1999 differed radically from 2006: 1999 saw four major fight cards: De La Hoya-Trinidad (1.4 million buys), Holyfield-Lewis I (1.2 million), Holyfield-Lewis II (850,000) and De La Hoya-Quartey (570,000). By contrast, only one pay-per-view mega-fight took place in 2006: De La Hoya-Mayorga (925,000 buys). Rahman-Maskaev bombed with under 50,000. The other eight PPV cards that year all fell in the 325,000–450,000 range. Pay-per-view fights in that range almost always generate more money for the promoter and fighters than HBO wants to pay for an HBO World Championship Boxing license-fee.

In May 2007, the junior middleweight boxing match between Oscar De La Hoya vs. Floyd Mayweather Jr. on HBO PPV became the biggest-selling non-heavyweight title fight, with a little more than 2.5 million buyers. The fight itself generated roughly  in domestic PPV revenue, making it the most lucrative prizefight of that era. The record stood until 2015 before it was broken by Floyd Mayweather Jr. vs. Manny Pacquiao in a fight dubbed as the "Fight of the Century" on May 2, 2015 which generated 4.6 million ppv buys and a revenue of over $400 million.
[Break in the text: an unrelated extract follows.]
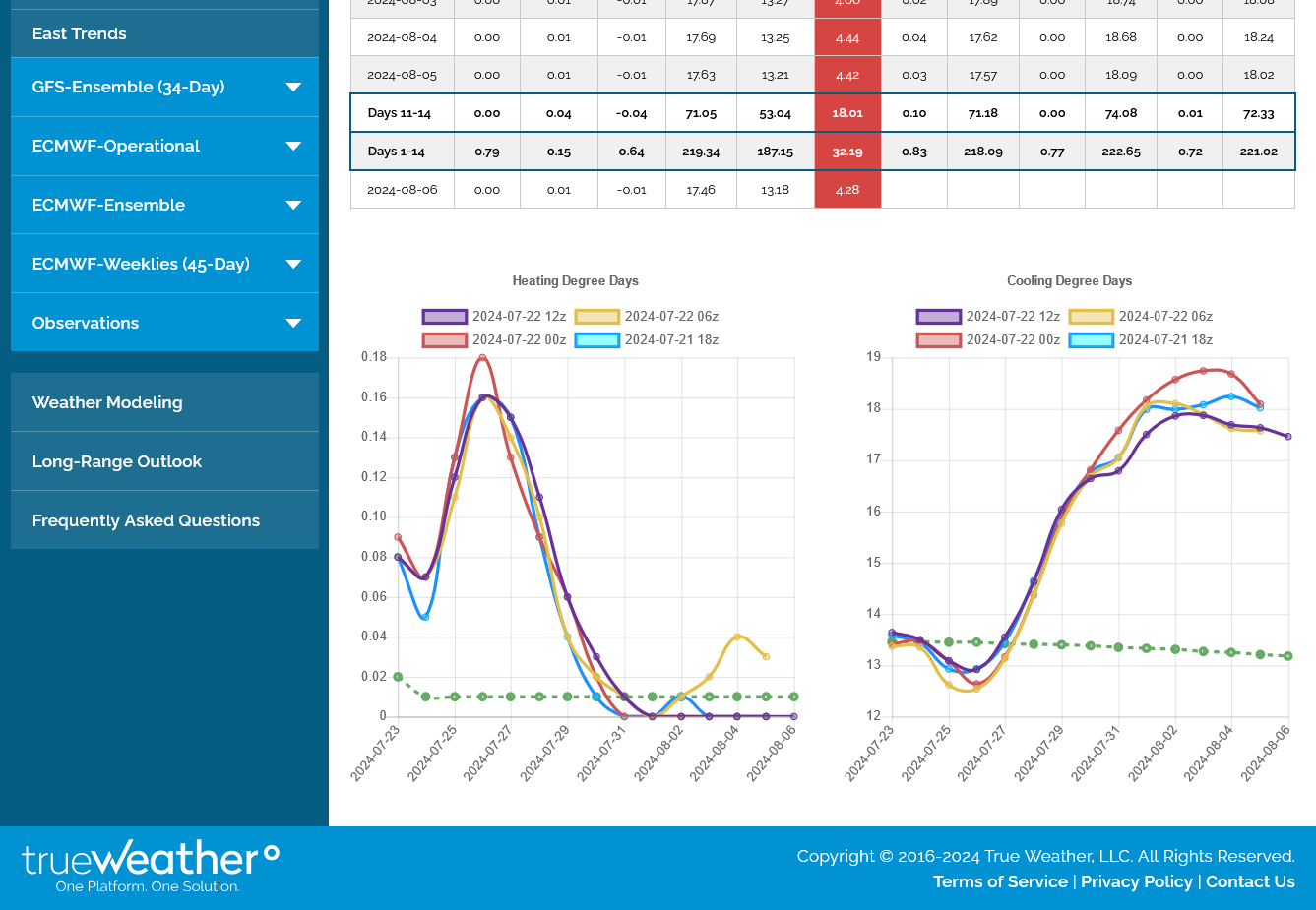The image size is (1316, 910).
Task: Open the Weather Modeling page
Action: 107,403
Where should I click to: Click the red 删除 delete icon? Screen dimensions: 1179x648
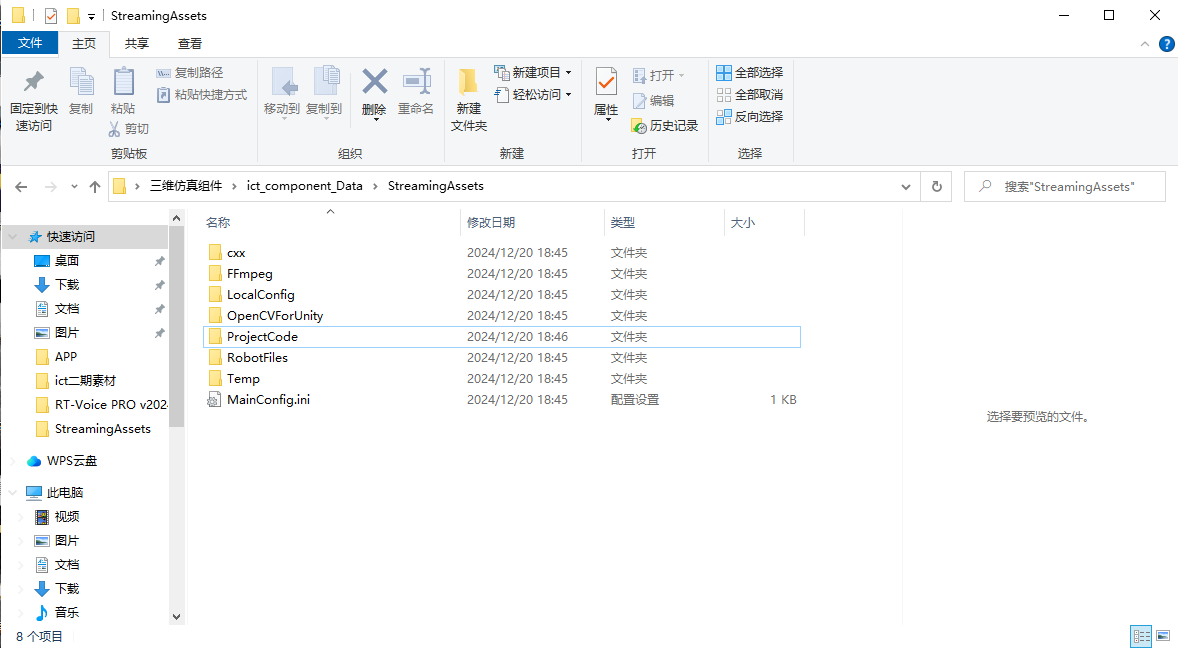pyautogui.click(x=374, y=82)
The leading PPV attraction, Floyd Mayweather Jr. has generated approximately 24 million buys and $1.6 billion in revenue. Manny Pacquiao, ranked second, has generated approximately 20.1 million buys and $1.2 billion in revenue. Oscar De La Hoya, has "sold" approximately 14 million units in total, giving $700 million in domestic television receipts and stands third. In fourth place in buys, Evander Holyfield has achieved 12.6 million units ($550 million); and at fifth, Mike Tyson has reached 12.4 million units ($545 million).

Ross Greenburg, then president of HBO Sports, called the expansion of pay-per-view "the biggest economic issue in boxing", stating "I can't tell you that pay-per-view helps the sport because it doesn't. It hurts the sport because it narrows our audience, but it's a fact of life. Every time we try to make an HBO World Championship Boxing fight, we're up against mythical pay-per-view numbers. HBO doesn't make a lot of money from pay-per-view. There's usually a cap on what we can make. But the promoters and fighters insist on pay-per-view because that's where their greatest profits lie."
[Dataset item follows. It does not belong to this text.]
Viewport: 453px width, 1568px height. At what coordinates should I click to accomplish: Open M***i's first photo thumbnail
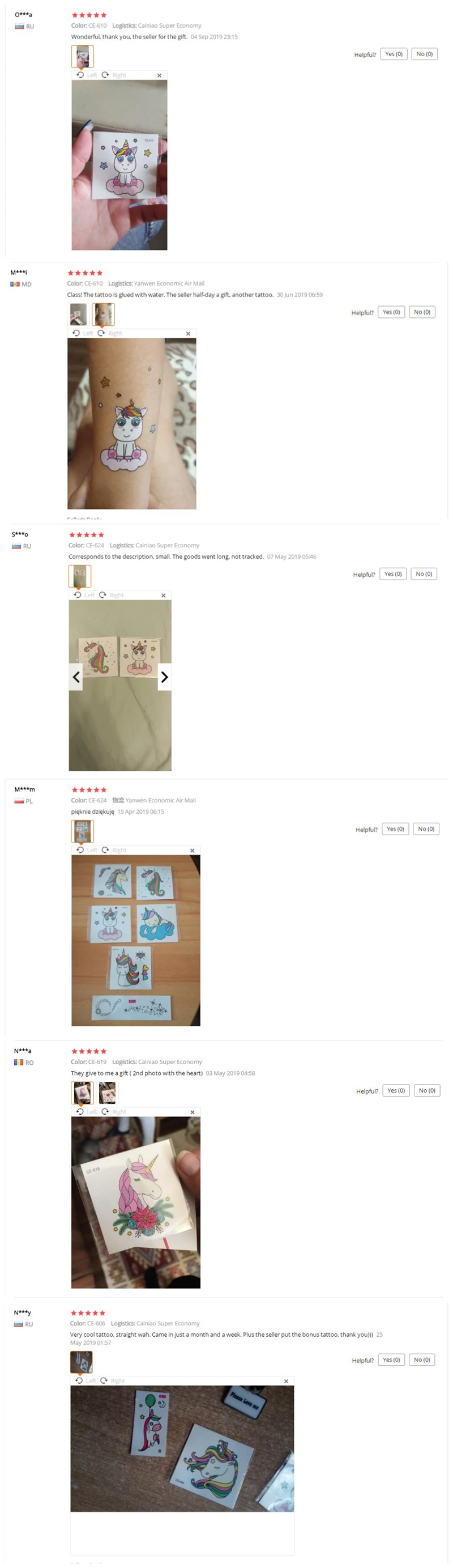tap(79, 314)
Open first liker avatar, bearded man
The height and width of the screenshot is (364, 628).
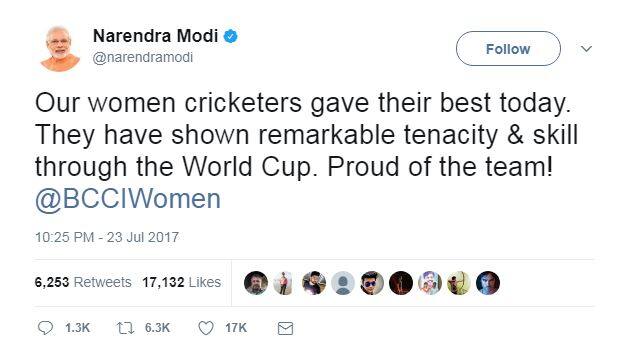tap(256, 283)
"It's a big problem," Greenburg continues. "It's getting harder and harder to put fighters like Manny Pacquiao on HBO World Championship Boxing. If Floyd Mayweather beats Oscar, he might never fight on HBO World Championship Boxing again. But if HBO stopped doing pay-per-view, the promoters would simply do it on their own [like Bob Arum did with Cotto-Malignaggi in June 2006] or find someone else who will do it for them."

Former HBO Sports President Seth Abraham concurs, saying, "I think, if Lou (DiBella) and I were still at HBO, we'd be in the same pickle as far as the exodus of fights to pay-per-view is concerned."
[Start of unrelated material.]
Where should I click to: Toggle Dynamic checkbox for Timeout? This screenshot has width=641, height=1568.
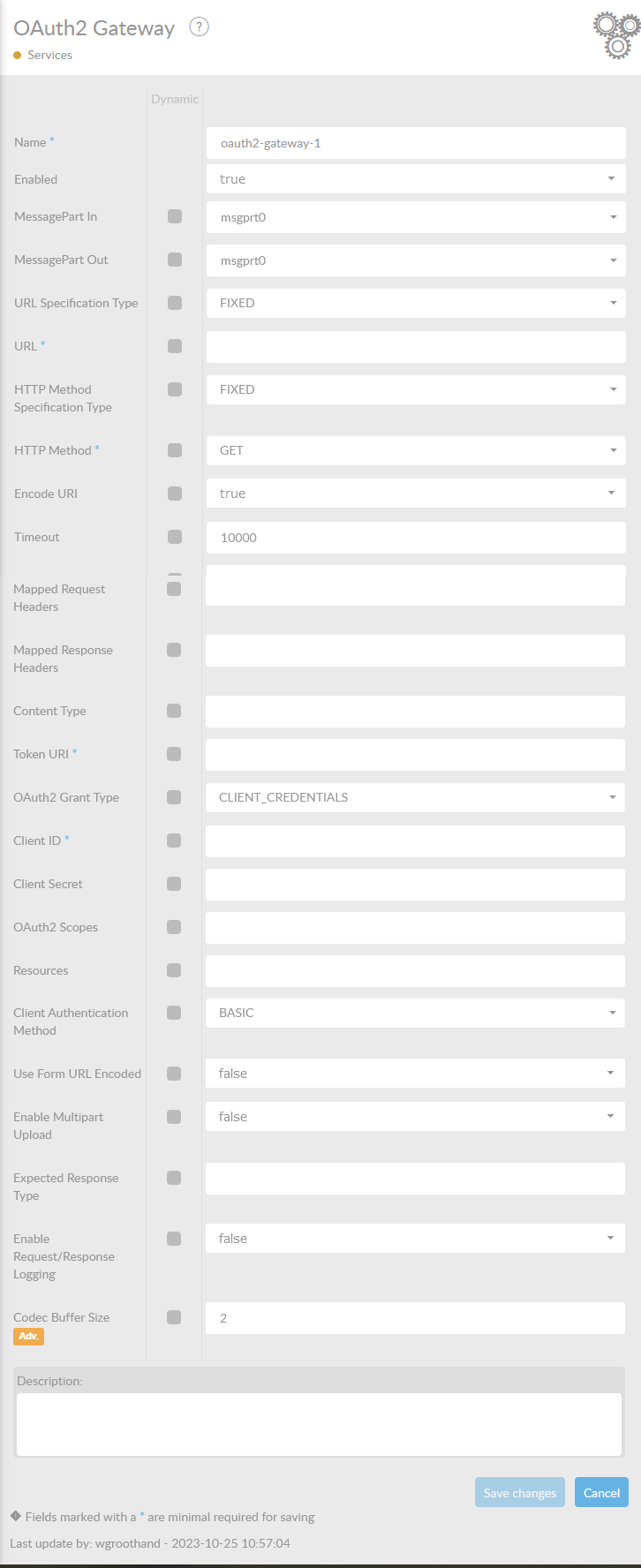175,537
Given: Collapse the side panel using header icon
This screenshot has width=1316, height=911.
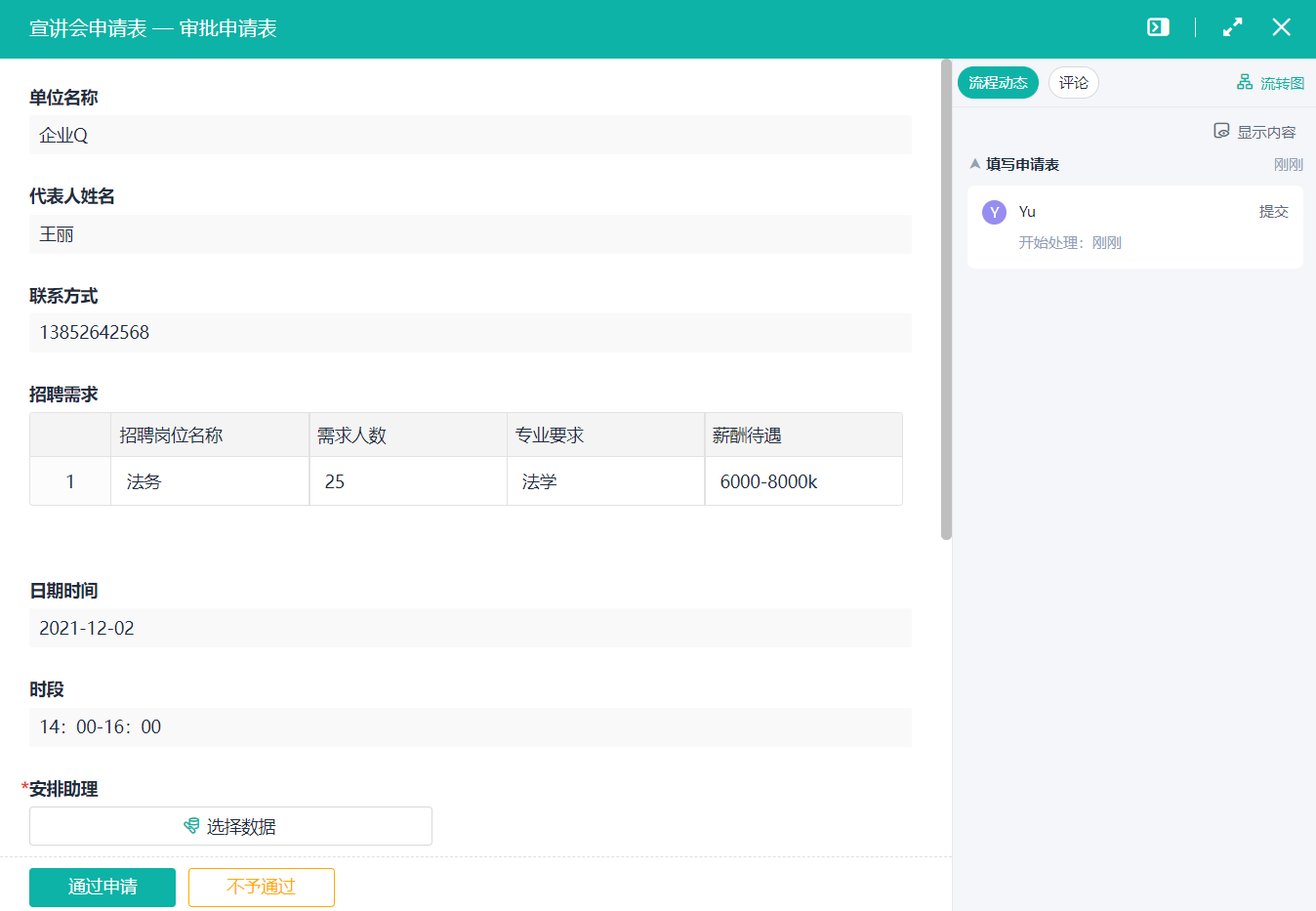Looking at the screenshot, I should pos(1158,27).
Ultimate Fighting Championship 
The Ultimate Fighting Championship (UFC), a mixed martial arts promotion, was a relative newcomer to the PPV market. However, the promotion experienced a surge in popularity in the mid-2000s, credited initially to the popularity of an associated reality show on the cable channel Spike, The Ultimate Fighter. UFC 52—the first UFC event since its premiere, broke the promotion's record with almost 300,000 buys (in comparison to 250,000 for UFC 5). PPV numbers escalated further in 2006, with its events taking in a gross revenue of $222 million. In October 2016, it was reported that 42% of the UFC's "content revenue" in 2015 came from pay-per-view buys, followed by U.S. and international media rights.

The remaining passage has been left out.